── EXCERPT TO READ ──

4. Third-party risk (art. 28-44)
Register of all ICT providers (not only "outsourcings" in the strict sense), concentration-risk assessment, tested exit strategies, continuous monitoring. "Critical ICT third-party providers" can be designated directly by the ESAs (EBA, EIOPA, ESMA) for EU-level oversight — currently designation concerns very few hyperscalers; it will extend in coming years.
5. Information sharing (art. 45)
Participation (optional but encouraged) in cyber-threat information sharing among financial operators. For Italian insurers the reference is CERTFin (at ABI Lab) and ENISA at EU level.
The third-party register: what's inside, in what format
The register is probably the most recurrent evidence in DORA inspections. The structure is standardised by EU Regulation 2024/2956 (RT ESA — Register Template): every entry contains 14 sections with provider registry data, service description, criticality, substitutability level, country of execution, sub-outsourcing if any, SLA, DORA contractual conditions, audit rights.
For a mid-sized insurer the typical register includes 40-80 entries: PAS provider (e.g. NewPicass 14.Net), cloud provider (AWS, Azure, Google Cloud), email and collaboration software (Microsoft 365), CRM, actuarial and reinsurance systems, electronic-signature gateway, AgID digital preserver, antifraud provider, credit-rating systems (Cerved, CRIF), SEPA payment gateway, and so on.
The PAS is almost always classified as "ICT provider supporting essential functions" (policy operations, claims, technical accounting). It goes in the register with detailed description, concentration-risk assessment, documented exit strategy (how long it takes to replace the PAS and how it's done), contractual audit rights. The DORA minimum contractual conditions are stringent: the PAS vendor must grant access rights and audit rights to the ESAs, not just to the insurer client.
Incident reporting: what, to whom, how fast
Not all incidents have to be reported. "Major" classification is based on 7 quantitative criteria from EU RTS 2024/1772: affected clients, duration, geographic spread, data losses, criticality of affected services, economic loss, reputational impact. Thresholds exceeded on at least 2 of the 7 criteria are needed (simplifying — there are more articulated sub-rules).
For incidents classified as major:
- Initial notification within 4 hours of classification (max 24h from detection), via dedicated IVASS portal.
- Intermediate report within 72 hours with additional details (investigated causes, estimated impact, mitigation actions).
- Final report within 1 month with full root cause analysis, actual impact, lessons learned, framework improvements.
Significant cyber threats (even if not resulting in an actual incident) can be notified on a voluntary basis. Advantage: you enter an information-sharing flow with peers and authorities that often returns useful intel quickly.

───
── GIVEN INFORMATION ──

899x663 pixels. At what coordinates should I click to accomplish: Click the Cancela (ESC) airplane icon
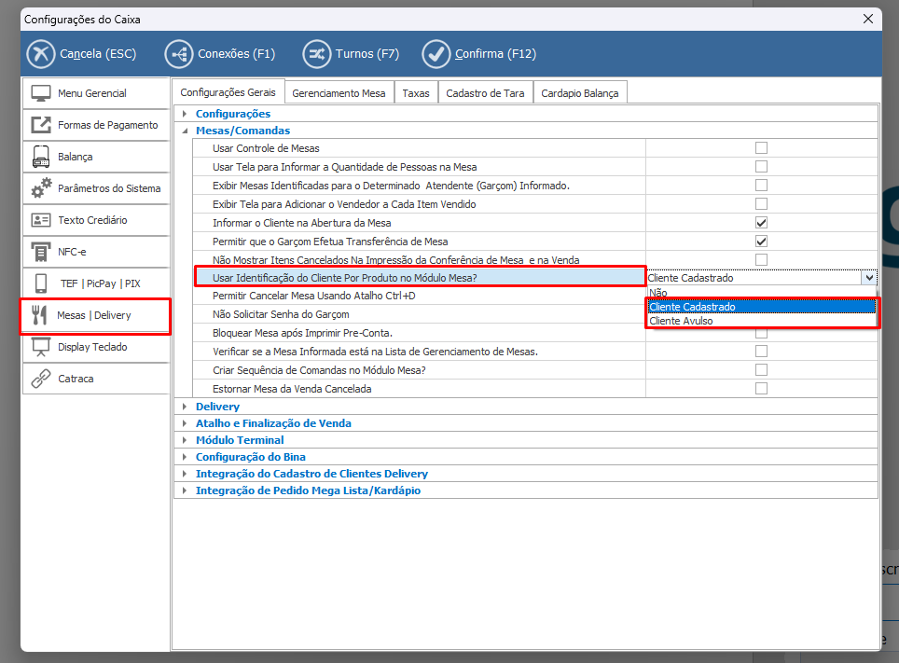41,54
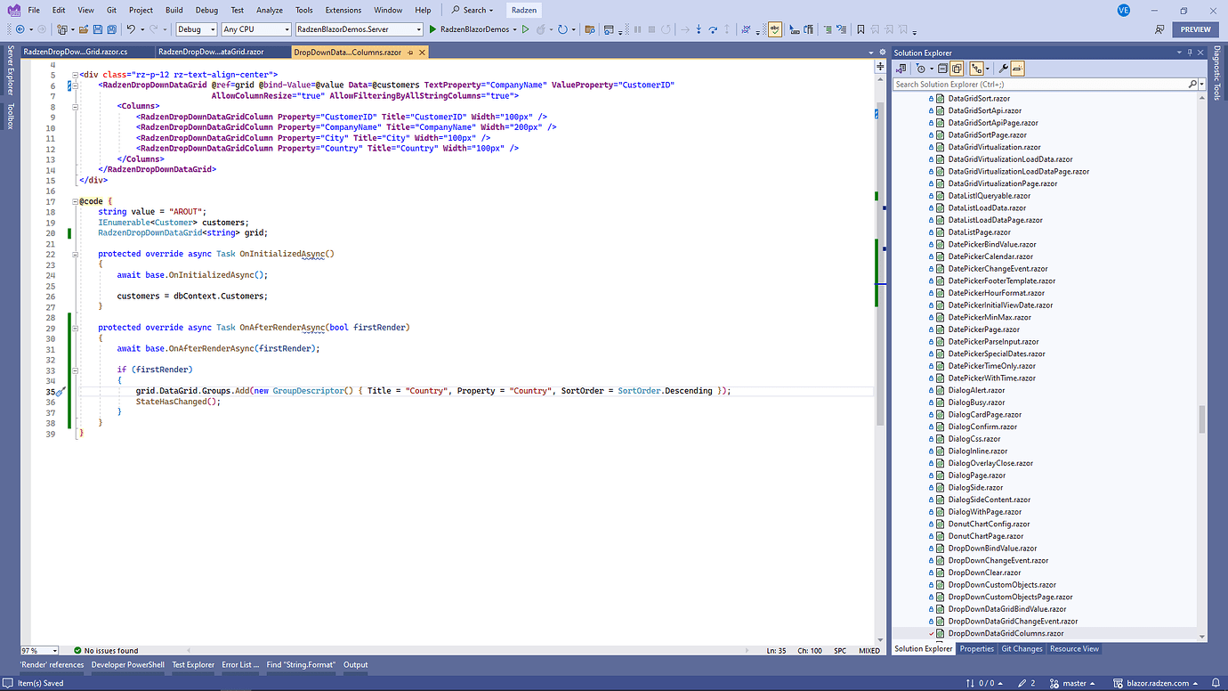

───

■ REQUESTS:
[a] Answer these questions about the DORA excerpt:
(i) How many entries does a typical register include for a mid-sized insurer?
(ii) Within how many hours of a major incident must the intermediate report be sent?
(iii) What is the reference for cyber-threat information sharing for Italian insurers?
[b] Output the part of the DORA excerpt that begins at the words "The PAS is almost" and stops after the words "more articulated sub-rules).".
[c] Write the next part of the DORA excerpt, picking up after its last sentence.
You won't need the listing for any of this.

■ ANSWERS IN ORDER:
[a]
(i) 40-80 entries.
(ii) Within 72 hours.
(iii) CERTFin (at ABI Lab).

[b]
The PAS is almost always classified as "ICT provider supporting essential functions" (policy operations, claims, technical accounting). It goes in the register with detailed description, concentration-risk assessment, documented exit strategy (how long it takes to replace the PAS and how it's done), contractual audit rights. The DORA minimum contractual conditions are stringent: the PAS vendor must grant access rights and audit rights to the ESAs, not just to the insurer client.
Incident reporting: what, to whom, how fast
Not all incidents have to be reported. "Major" classification is based on 7 quantitative criteria from EU RTS 2024/1772: affected clients, duration, geographic spread, data losses, criticality of affected services, economic loss, reputational impact. Thresholds exceeded on at least 2 of the 7 criteria are needed (simplifying — there are more articulated sub-rules).

[c]
What changes if you use a cloud PAS
Those using a cloud PAS (both multi-tenant SaaS like NewPicass 14.Net and private cloud) under DORA have specific additional responsibilities:
- Enhanced due diligence. Assessment of the PAS provider + underlying cloud provider (if different): ISO 27001, SOC 2 audits, AgID attestations, cybersecurity certifications, recent penetration-test evidence.
- Concentration risk. If the underlying cloud provider (e.g. AWS) also hosts other critical insurer services, there is a concentration to monitor. The regulation does not forbid concentration but requires awareness and mitigations (e.g. multi-region deploy, exit plan).
- Continuous monitoring. Declared vs actual SLA, proactive alerts on performance degradation, availability KPI dashboards.
- Tested exit strategy. Knowing in the abstract that you can change PAS is not enough: you need to have executed (or at least simulated) a full data extraction, assessed real migration time, identified alternative market providers.
What to have ready for a DORA inspection
IVASS inspections under DORA are standardising on a set of evidence packs requested at inspection opening:
- ICT risk management framework documented, dated, Board-approved. Includes security policies, governance scheme, role/responsibility mapping.
- Asset inventory and business impact analysis: systems → business processes → criticality (RTO/RPO) mapping.
- Third-party register in RT ESA format up to date (latest ESA transmission), with focus on critical providers.
- Incident log for the last 12 months with applied classification, evidence of notifications made (or reasoning for non-notification).
- Test plan for the current year, evidence of the latest executed test (penetration test, BCP test, DR test), action plan from findings.
Missing one of these five already makes the position difficult; missing two or more exposes you to formal findings and possible sanctions. Good news: these materials are structural, not producible overnight. Insurers that completed setup in 2024 have by now consolidated them as part of normal compliance operations.
Frequently asked questions
Does DORA apply to small insurers or only the large ones?
DORA applies to all EU insurance and reinsurance undertakings regardless of size — but with a proportionality principle: technical obligations scale with ICT-risk complexity. For Solvency II micro-undertakings and small insurers there are significant simplifications on TLPT, third-party register management and test frequency. Proportionality does not reduce substantive duties (ICT risk framework, incident reporting, governance) but adapts how to implement them.
Do I have to report ALL ICT incidents to IVASS?
No, only those classified as 'major' per the EBA/EIOPA/ESMA technical criteria of EU RTS 2024/1772. Classification is based on 7 criteria (duration, geographic spread, data losses, service criticality, reputational impact, etc.) with quantitative thresholds. Minor incidents stay in internal logs; major incidents are notified to IVASS within 4 hours of classification, with intermediate report within 72h and final report within 1 month.
Is my cloud PAS provider considered a 'critical third-party'?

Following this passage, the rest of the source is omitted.